Records for locating described items
— START —

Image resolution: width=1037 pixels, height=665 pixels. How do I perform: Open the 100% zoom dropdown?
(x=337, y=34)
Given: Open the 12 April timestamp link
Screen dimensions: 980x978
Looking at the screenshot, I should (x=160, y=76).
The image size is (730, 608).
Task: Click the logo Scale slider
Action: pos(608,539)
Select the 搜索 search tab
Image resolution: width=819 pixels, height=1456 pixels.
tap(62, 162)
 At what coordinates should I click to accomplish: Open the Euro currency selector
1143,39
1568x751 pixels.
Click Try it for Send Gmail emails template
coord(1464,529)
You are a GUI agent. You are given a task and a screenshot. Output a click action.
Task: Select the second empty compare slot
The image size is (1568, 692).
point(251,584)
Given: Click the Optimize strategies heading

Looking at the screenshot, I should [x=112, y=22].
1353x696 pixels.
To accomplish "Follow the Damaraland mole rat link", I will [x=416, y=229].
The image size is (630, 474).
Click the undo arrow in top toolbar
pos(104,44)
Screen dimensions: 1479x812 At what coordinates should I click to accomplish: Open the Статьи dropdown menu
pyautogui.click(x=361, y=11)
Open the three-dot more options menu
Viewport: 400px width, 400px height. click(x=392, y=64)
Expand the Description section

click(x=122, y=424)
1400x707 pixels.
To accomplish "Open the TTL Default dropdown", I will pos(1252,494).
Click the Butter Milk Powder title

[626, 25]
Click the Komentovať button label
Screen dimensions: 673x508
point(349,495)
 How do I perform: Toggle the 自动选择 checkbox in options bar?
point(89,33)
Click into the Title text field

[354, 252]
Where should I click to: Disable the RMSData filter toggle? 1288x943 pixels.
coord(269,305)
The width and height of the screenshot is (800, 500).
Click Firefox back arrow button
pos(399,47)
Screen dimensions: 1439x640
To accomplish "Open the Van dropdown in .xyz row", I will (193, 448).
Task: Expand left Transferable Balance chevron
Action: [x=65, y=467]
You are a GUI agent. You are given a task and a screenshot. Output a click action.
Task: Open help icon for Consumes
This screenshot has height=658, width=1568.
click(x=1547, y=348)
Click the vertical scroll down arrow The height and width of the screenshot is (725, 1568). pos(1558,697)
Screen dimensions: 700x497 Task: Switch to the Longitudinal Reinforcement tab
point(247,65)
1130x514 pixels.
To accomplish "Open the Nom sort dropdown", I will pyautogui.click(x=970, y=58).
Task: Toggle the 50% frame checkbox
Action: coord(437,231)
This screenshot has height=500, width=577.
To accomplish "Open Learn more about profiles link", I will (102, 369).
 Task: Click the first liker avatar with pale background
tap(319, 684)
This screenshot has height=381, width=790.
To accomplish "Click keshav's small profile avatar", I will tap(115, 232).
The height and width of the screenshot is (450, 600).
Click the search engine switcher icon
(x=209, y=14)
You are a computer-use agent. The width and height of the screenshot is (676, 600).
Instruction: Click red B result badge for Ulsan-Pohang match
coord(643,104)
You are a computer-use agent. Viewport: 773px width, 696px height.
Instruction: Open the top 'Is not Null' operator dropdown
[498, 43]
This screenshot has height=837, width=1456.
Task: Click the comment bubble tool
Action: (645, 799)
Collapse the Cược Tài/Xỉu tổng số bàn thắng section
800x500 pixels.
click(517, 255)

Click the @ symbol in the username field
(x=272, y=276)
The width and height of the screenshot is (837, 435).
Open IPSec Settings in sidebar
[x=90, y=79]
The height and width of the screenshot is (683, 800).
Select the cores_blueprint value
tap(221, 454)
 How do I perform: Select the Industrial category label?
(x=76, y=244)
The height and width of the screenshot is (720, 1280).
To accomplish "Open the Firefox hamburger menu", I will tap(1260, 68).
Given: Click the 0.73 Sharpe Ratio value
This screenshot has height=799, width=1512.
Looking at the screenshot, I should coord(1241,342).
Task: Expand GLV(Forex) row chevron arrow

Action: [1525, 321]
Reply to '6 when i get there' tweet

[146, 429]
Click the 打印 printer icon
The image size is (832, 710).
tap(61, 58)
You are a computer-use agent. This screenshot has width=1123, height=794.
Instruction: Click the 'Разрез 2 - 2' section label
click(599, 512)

— END —

__Exercise requirements__
Retype every line of the listing above without any changes.

__Task solution__
Image resolution: width=1037 pixels, height=665 pixels. How do I perform: Open the 100% zoom dropdown?
(x=337, y=34)
Given: Open the 12 April timestamp link
Screen dimensions: 980x978
Looking at the screenshot, I should (x=160, y=76).
The image size is (730, 608).
Task: Click the logo Scale slider
Action: pos(608,539)
Select the 搜索 search tab
Image resolution: width=819 pixels, height=1456 pixels.
tap(62, 162)
 At what coordinates should I click to accomplish: Open the Euro currency selector
1143,39
1568x751 pixels.
Click Try it for Send Gmail emails template
coord(1464,529)
You are a GUI agent. You are given a task and a screenshot. Output a click action.
Task: Select the second empty compare slot
The image size is (1568, 692).
point(251,584)
Given: Click the Optimize strategies heading

Looking at the screenshot, I should [x=112, y=22].
1353x696 pixels.
To accomplish "Follow the Damaraland mole rat link", I will [x=416, y=229].
The image size is (630, 474).
Click the undo arrow in top toolbar
pos(104,44)
Screen dimensions: 1479x812 At what coordinates should I click to accomplish: Open the Статьи dropdown menu
pyautogui.click(x=361, y=11)
Open the three-dot more options menu
Viewport: 400px width, 400px height. click(x=392, y=64)
Expand the Description section

click(x=122, y=424)
1400x707 pixels.
To accomplish "Open the TTL Default dropdown", I will pos(1252,494).
Click the Butter Milk Powder title

[626, 25]
Click the Komentovať button label
Screen dimensions: 673x508
point(349,495)
 How do I perform: Toggle the 自动选择 checkbox in options bar?
point(89,33)
Click into the Title text field

[354, 252]
Where should I click to: Disable the RMSData filter toggle? 1288x943 pixels.
coord(269,305)
The width and height of the screenshot is (800, 500).
Click Firefox back arrow button
pos(399,47)
Screen dimensions: 1439x640
To accomplish "Open the Van dropdown in .xyz row", I will (193, 448).
Task: Expand left Transferable Balance chevron
Action: [x=65, y=467]
You are a GUI agent. You are given a task and a screenshot. Output a click action.
Task: Open help icon for Consumes
This screenshot has height=658, width=1568.
click(x=1547, y=348)
Click the vertical scroll down arrow The height and width of the screenshot is (725, 1568). pos(1558,697)
Screen dimensions: 700x497 Task: Switch to the Longitudinal Reinforcement tab
point(247,65)
1130x514 pixels.
To accomplish "Open the Nom sort dropdown", I will pyautogui.click(x=970, y=58).
Task: Toggle the 50% frame checkbox
Action: coord(437,231)
This screenshot has height=500, width=577.
To accomplish "Open Learn more about profiles link", I will (102, 369).
 Task: Click the first liker avatar with pale background
tap(319, 684)
This screenshot has height=381, width=790.
To accomplish "Click keshav's small profile avatar", I will tap(115, 232).
The height and width of the screenshot is (450, 600).
Click the search engine switcher icon
(x=209, y=14)
You are a computer-use agent. The width and height of the screenshot is (676, 600).
Instruction: Click red B result badge for Ulsan-Pohang match
coord(643,104)
You are a computer-use agent. Viewport: 773px width, 696px height.
Instruction: Open the top 'Is not Null' operator dropdown
[498, 43]
This screenshot has height=837, width=1456.
Task: Click the comment bubble tool
Action: (645, 799)
Collapse the Cược Tài/Xỉu tổng số bàn thắng section
800x500 pixels.
click(517, 255)

Click the @ symbol in the username field
(x=272, y=276)
The width and height of the screenshot is (837, 435).
Open IPSec Settings in sidebar
[x=90, y=79]
The height and width of the screenshot is (683, 800).
Select the cores_blueprint value
tap(221, 454)
 How do I perform: Select the Industrial category label?
(x=76, y=244)
The height and width of the screenshot is (720, 1280).
To accomplish "Open the Firefox hamburger menu", I will tap(1260, 68).
Given: Click the 0.73 Sharpe Ratio value
This screenshot has height=799, width=1512.
Looking at the screenshot, I should coord(1241,342).
Task: Expand GLV(Forex) row chevron arrow

Action: [1525, 321]
Reply to '6 when i get there' tweet

[146, 429]
Click the 打印 printer icon
The image size is (832, 710).
tap(61, 58)
You are a computer-use agent. This screenshot has width=1123, height=794.
Instruction: Click the 'Разрез 2 - 2' section label
click(599, 512)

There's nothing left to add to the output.